Nick’s father erupts at the shellshocked college kids, blaming Jenna for Nick’s death. “You killed my fucking son!” he screams, as the hospital’s security officers drag him off. Jenna is able to snap back that actually Nick is the one who gave the pills to her.
It’s a moment of wild drama that defines what MAX’s The Pitt does so well: combining the furor of soap opera storytelling with real world issues like the fentanyl crisis.
Created by R. Scott Gemmill and executive produced by both John Wells and series star Noah Wyle, The Pitt follows one harrowing fifteen hour shift in an overburdened Pittsburgh ER. The doctors we meet have to juggle their own personal demons with a never-ending stream of life or death cases, all while being understaffed, under-appreciated, and overwhelmed.
The Pitt also shines a spotlight on key cases that manage to get under the physicians’ skin for various reasons. The incredibly empathetic Dr. Robby has already found himself pulled into helping Nick Bradley’s devastated parents make sense of their son’s diagnosis. After all, yesterday, he was totally fine and healthy. Today, he’s comatose, brain dead, and destined to never wake up. While Dr. Robby kindly keeps Nick’s mother’s hopes alive by ordering additional tests, his colleague, Dr. McKay is stuck dealing with triage in the waiting room…which is how she and med student Victoria Javadi (Shabana Azeez) find themselves helping a non-responsive Jenna in her bestie’s car.

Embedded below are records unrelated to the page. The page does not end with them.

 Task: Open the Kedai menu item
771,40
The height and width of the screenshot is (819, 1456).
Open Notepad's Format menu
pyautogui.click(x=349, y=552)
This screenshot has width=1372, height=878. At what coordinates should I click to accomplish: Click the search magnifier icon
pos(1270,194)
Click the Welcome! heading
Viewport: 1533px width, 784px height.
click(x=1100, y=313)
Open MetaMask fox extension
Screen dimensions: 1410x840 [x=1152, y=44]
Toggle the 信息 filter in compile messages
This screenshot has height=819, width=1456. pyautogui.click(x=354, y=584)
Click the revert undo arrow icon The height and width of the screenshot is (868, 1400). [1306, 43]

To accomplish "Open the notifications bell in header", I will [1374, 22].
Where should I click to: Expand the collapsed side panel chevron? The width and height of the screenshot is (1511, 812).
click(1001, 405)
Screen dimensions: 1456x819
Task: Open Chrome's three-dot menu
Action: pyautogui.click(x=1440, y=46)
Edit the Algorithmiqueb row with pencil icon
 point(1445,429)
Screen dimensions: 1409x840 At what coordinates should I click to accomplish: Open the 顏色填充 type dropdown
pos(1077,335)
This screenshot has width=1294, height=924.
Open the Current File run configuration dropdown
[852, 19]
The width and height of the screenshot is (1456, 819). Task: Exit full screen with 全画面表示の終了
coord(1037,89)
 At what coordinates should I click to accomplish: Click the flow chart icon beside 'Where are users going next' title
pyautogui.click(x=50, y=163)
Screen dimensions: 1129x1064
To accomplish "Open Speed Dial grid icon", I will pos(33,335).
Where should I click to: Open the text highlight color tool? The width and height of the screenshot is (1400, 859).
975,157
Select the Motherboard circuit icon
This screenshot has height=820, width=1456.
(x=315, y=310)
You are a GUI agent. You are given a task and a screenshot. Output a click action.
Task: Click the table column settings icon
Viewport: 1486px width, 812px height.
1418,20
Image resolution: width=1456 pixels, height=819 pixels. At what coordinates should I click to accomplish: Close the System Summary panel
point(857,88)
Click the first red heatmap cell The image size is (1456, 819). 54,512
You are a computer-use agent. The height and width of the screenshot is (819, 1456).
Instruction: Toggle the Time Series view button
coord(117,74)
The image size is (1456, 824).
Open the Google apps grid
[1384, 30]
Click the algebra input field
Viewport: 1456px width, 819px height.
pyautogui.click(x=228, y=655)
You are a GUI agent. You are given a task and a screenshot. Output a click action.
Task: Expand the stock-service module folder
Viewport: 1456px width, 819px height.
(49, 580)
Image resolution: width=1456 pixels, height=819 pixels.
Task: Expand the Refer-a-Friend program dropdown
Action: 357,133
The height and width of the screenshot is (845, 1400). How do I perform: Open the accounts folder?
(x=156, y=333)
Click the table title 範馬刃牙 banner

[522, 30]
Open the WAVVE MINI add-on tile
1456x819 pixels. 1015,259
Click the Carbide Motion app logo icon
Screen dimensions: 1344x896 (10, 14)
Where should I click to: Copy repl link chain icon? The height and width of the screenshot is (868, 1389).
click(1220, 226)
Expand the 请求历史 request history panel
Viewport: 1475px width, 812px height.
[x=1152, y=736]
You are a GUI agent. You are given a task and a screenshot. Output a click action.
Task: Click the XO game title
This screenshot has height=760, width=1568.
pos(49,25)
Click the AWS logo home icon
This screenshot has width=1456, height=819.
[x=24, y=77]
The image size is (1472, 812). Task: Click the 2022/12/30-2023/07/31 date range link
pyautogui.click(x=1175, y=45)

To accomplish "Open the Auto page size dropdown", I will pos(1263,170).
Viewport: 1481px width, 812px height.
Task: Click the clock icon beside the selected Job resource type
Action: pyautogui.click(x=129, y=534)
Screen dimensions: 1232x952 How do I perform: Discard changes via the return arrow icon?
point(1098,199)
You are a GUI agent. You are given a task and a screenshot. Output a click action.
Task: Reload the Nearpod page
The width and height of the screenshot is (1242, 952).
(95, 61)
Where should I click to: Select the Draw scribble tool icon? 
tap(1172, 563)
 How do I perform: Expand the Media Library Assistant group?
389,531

After McKay is able to revive Jenna, she and Javadi learn that the only drug Jenna took was Xanax she and some friends in a study group found via the internet. While Jenna didn’t think Xanax could be a threat, it’s clear fentanyl was laced in the prescription. Jenna’s a little shaken up and worse for wear, but she’s survived. Unlike Nick Bradley.
The first inkling that Nick and Jenna’s cases are related comes when Jenna’s friends come to visit her in the hospital. When Mr. Bradley recognizes a boy in the group, who recognizes Nick’s dad in turn, the pieces fall into place. Both kids took the same Xanax. The difference was Nick’s parents discovered him after it was too late and Jenna’s friend got her to the hospital just in time. Hence, Mr. Bradley’s wild eruption in the ER.
There are many, many ways for television shows to tackle the immense evil of fentanyl, but The Pitt does so in a way that illustrates just how unfair dying of a fentanyl overdose truly is. There’s no way to blame these kids for simply trying to get some sleep after studying too hard. Indeed, there’s no way anyone should blame anyone for dying of a fentanyl overdose. It’s an insidious killer, hidden from sight, and deadly in the smallest imaginable amounts. The Pitt deftly shows this and the unimaginably tragic fallout of these all too common deaths.
Is the end of Nick and Jenna’s story? What hot button issue will The Pitt tackle next? And can a MAX show inspire even one viewer to not risk buying dodgy pharmaceuticals?